• WHAT THE EXERCISE ASKS:
Print the records verbatim from their start through the line containing "Looking at the screenshot, I should (325, 139).", including that line. Omit the pictures from your answer.

• INPUT FOR THIS TASK:
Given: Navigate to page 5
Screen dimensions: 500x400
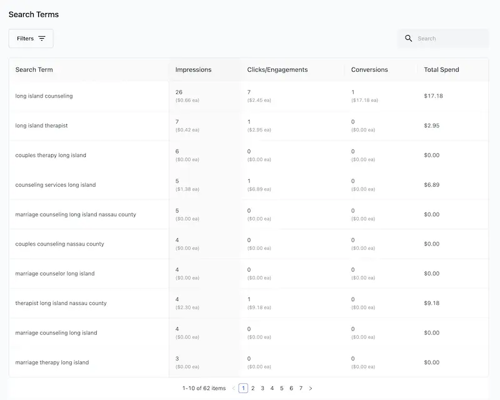Looking at the screenshot, I should (x=282, y=388).
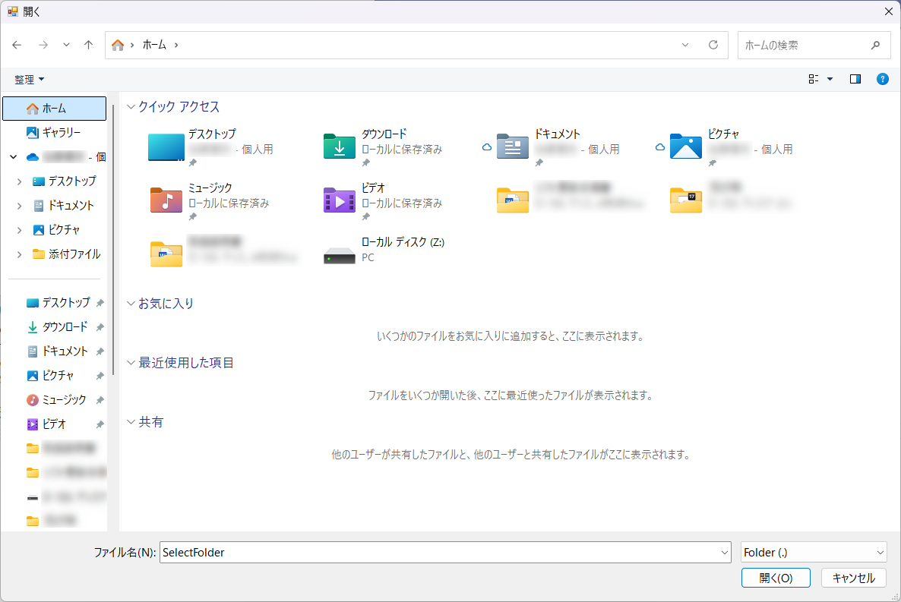Image resolution: width=901 pixels, height=602 pixels.
Task: Select ホーム in the navigation sidebar
Action: pos(54,108)
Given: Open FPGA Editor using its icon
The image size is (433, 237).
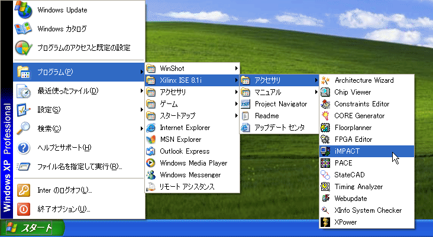Looking at the screenshot, I should (325, 139).
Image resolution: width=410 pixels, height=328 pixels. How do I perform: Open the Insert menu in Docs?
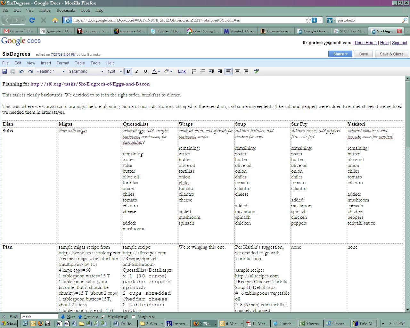(46, 63)
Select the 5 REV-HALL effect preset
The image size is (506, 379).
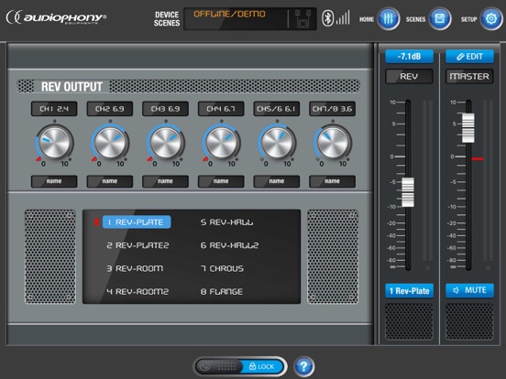(x=226, y=222)
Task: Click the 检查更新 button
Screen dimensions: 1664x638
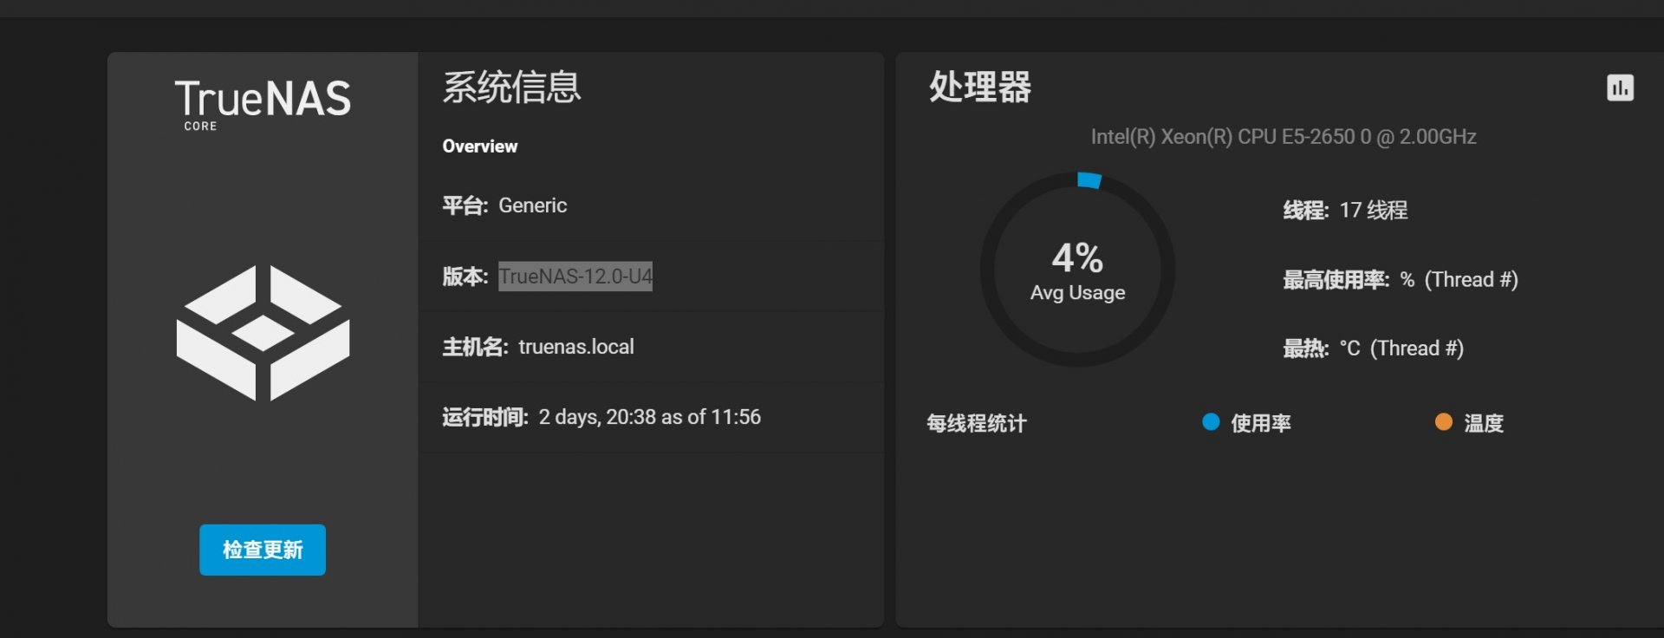Action: click(263, 550)
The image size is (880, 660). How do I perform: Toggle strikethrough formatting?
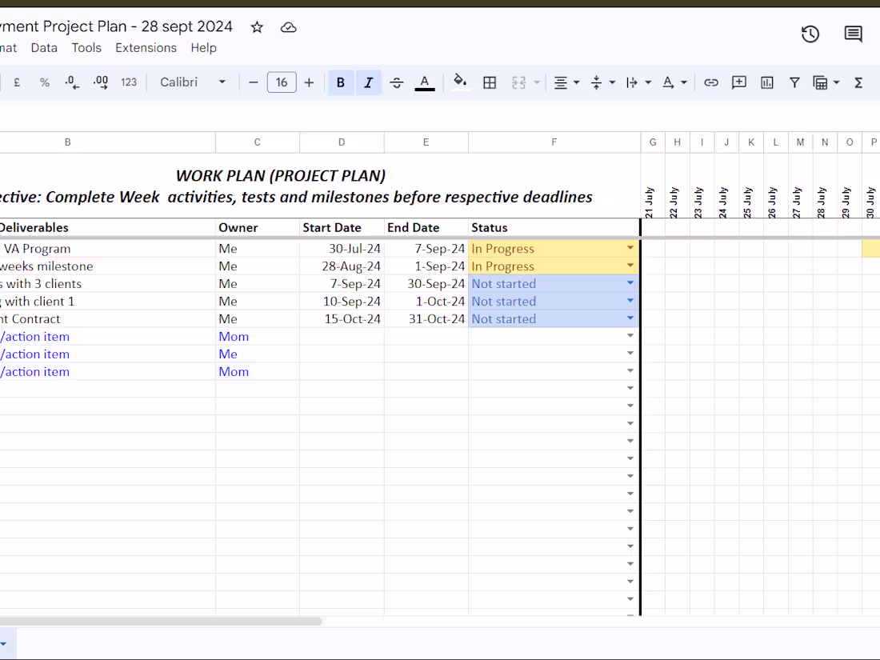pos(396,82)
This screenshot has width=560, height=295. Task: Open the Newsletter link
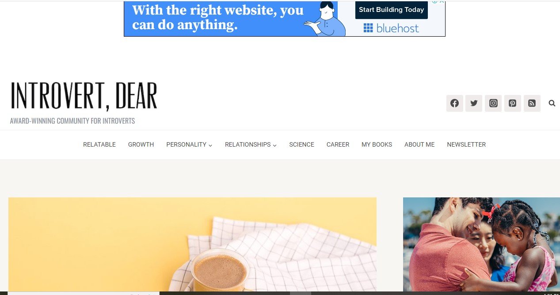pos(466,144)
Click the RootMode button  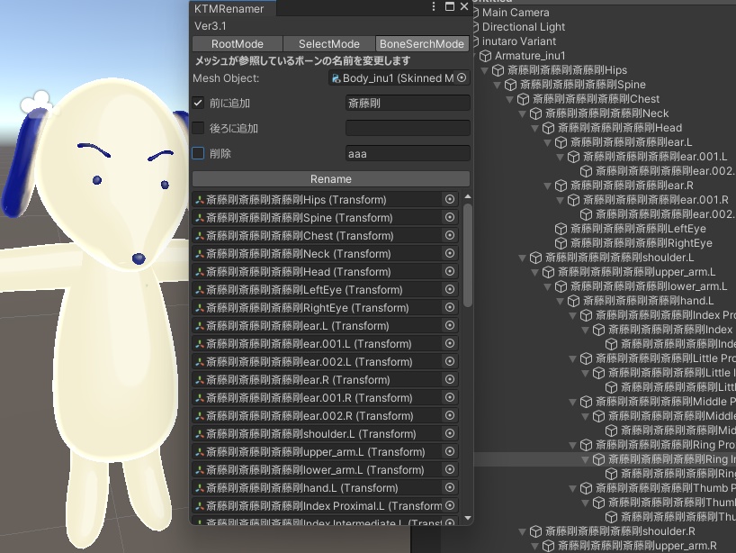[x=237, y=43]
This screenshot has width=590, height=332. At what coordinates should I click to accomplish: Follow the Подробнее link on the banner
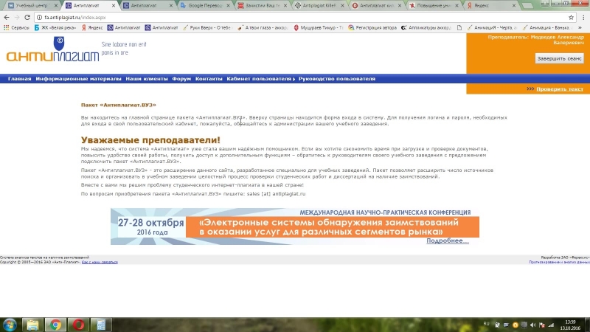click(447, 241)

• OUTPUT:
Given: Navigate to page 5
Screen dimensions: 500x400
Looking at the screenshot, I should (x=282, y=388).
Image resolution: width=901 pixels, height=602 pixels.
Task: Select ホーム in the navigation sidebar
Action: pos(54,108)
Given: Open FPGA Editor using its icon
The image size is (433, 237).
Looking at the screenshot, I should (325, 139).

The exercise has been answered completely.